-- begin EXTRACT TO READ --
If all strategies fail, the attempt is retried up to max_retries times with exponential backoff (backoff_factor ** attempt seconds).

Override the chain via load_strategies:

scrapers = await GhostScraper.scrape_many(urls=urls, load_strategies=["domcontentloaded"])

# Or globally:
from ghostscraper import ScraperDefaults
ScraperDefaults.LOAD_STRATEGIES = ["domcontentloaded"]

Progress Callbacks

Pass on_progress to receive real-time events. Accepts sync and async callables.

scraper = GhostScraper(url="https://example.com", on_progress=lambda e: print(e["event"]))

Each event is a dict with event (str) and ts (Unix timestamp). Additional fields:

event extra fields notes
started url fired before fetch begins
browser_installing browser first-run only; sync callback only
browser_ready browser browser check passed
loading_strategy url, strategy, attempt, max_retries, timeout fired per strategy attempt
retry url, attempt, max_retries + optional reason, status_code only fires when another attempt follows
page_loaded url, completed, total, status_code, scraper fires on success or error status; scraper only in scrape_many; fires for cached URLs too
error url, message unhandled exception during fetch
batch_started total, to_fetch, cached scrape_many only
batch_done total scrape_many only

ScraperDefaults

Global defaults, modifiable at runtime before instantiation:

from ghostscraper import ScraperDefaults

ScraperDefaults.BROWSER_TYPE = "chromium"       # default browser
ScraperDefaults.HEADLESS = True
ScraperDefaults.LOAD_TIMEOUT = 20000            # ms
ScraperDefaults.NETWORK_IDLE_TIMEOUT = 3000     # ms
ScraperDefaults.LOAD_STRATEGIES = ["load", "networkidle", "domcontentloaded"]
ScraperDefaults.MAX_RETRIES = 3
ScraperDefaults.BACKOFF_FACTOR = 2.0
ScraperDefaults.MAX_CONCURRENT = 15
ScraperDefaults.CACHE_TTL = 999                 # days
ScraperDefaults.CACHE_DIRECTORY = "data/ghostscraper"
ScraperDefaults.DYNAMODB_TABLE = None
ScraperDefaults.LOGGING = True

PlaywrightScraper

Low-level browser automation used internally by GhostScraper. Use directly only if you need raw browser control.
-- end EXTRACT TO READ --
-- begin GIVEN INFORMATION --
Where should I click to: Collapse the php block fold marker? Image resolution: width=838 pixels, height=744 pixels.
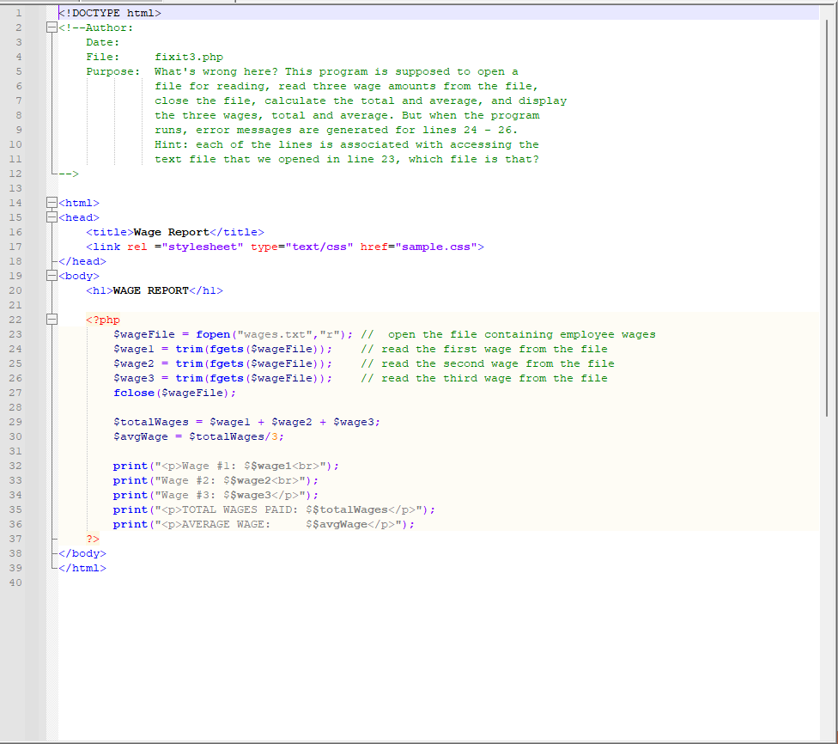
-- end GIVEN INFORMATION --
### [THE EXERCISE]
Reproduce the passage of the GhostScraper documentation above word for word, between "Override the chain" and "and async callables.", inclusive.

### [RESPONSE TO THIS TASK]
Override the chain via load_strategies:

scrapers = await GhostScraper.scrape_many(urls=urls, load_strategies=["domcontentloaded"])

# Or globally:
from ghostscraper import ScraperDefaults
ScraperDefaults.LOAD_STRATEGIES = ["domcontentloaded"]

Progress Callbacks

Pass on_progress to receive real-time events. Accepts sync and async callables.